The WPResidence real estate CRM supports CSV import and export for contacts, leads, enquiries, deals, and tasks. Bring in a spreadsheet of existing contacts, or pull your CRM into a spreadsheet for analysis — both paths work.
Export
On any list page (Contacts, Deals, Tasks) click the Export CSV button. The CRM generates a UTF-8 CSV with a Byte Order Mark (BOM) so Excel opens it with correct character encoding, regardless of language.
What gets exported
The currently visible scope — admins get everything, agents get only their own records. Filters applied on the list also apply to the export.
Columns
| Entity | Columns |
|---|---|
| Contacts | contact_id, first_name, last_name, email, phone, mobile, address, city, state, zipcode, country, status, created_at |
| Deals | deal_id, contact_id, handler_agent_id, deal_title, deal_stage, deal_value, property_id, expected_close_date, created_at |
| Tasks | task_id, user_id, assigned_to, task_title, task_status, task_type, task_priority, due_date, created_at |
Import
Import is for administrators only. Three steps: upload, map columns, run import in batches.
Step 1: Upload
Click Import CSV on a list page. Select a .csv or .txt file. The CRM reads the first 5 rows for preview and shows them so you can confirm the structure is correct.
Step 2: Map Columns
The CRM auto-maps common column names — email, e-mail, First Name, Last Name, Phone, Tel, Zip, etc. — to the correct database fields. Any column it cannot resolve is marked unmapped and you can set it manually.
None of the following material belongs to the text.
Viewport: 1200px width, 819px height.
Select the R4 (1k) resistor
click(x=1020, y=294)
Step 3: Duplicate Strategy
Choose what to do when an imported email matches an existing contact:
- Skip — ignore the row, keep the existing contact untouched.
- Update — merge the imported row’s fields into the existing contact.
Step 4: Run Import
The import processes 100 rows per batch and reports progress as it goes. The final summary shows:
- Imported — new rows created.
- Updated — existing rows merged.
- Skipped — rows bypassed due to duplicate-skip choice.
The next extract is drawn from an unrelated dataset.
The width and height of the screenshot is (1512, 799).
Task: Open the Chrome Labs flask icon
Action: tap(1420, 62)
- Errors — rows that failed, with a reason per row.
CSV Format Tips
- UTF-8 encoding. The importer handles the BOM; any UTF-8 encoded CSV will import correctly.
- Email is the deduplication key. If you do not include email, every row creates a new contact.
- Quote values containing commas. Standard CSV rules.
- One header row. The first row is read as column names.
Column Name Aliases
The auto-mapper understands these variations (case-insensitive):
| You write | Mapped to |
|---|---|
| name, firstname, first_name | first_name |
| lastname, last_name, surname | last_name |
| email, e-mail, mail | |
| phone, tel, telephone | phone |
| cell, mobile | mobile |
| zip, postcode, zipcode | zipcode |
Use Cases
- Migration from another CRM. Export contacts from the old system, import here.
- Import a purchased contact list. Make sure you have consent before importing and emailing anyone.
- Export to a spreadsheet for reporting. The stats page shows trends; a spreadsheet lets you slice.
- Backup. Regular exports are a lightweight backup of your data.
Best Practices
- Test on 10 rows before importing 10,000.
- Pause automations before large imports — a welcome-email rule will flood inboxes.
- Run a backup of the full site before a large import.
- Tag imported contacts immediately with the import date and source for traceability.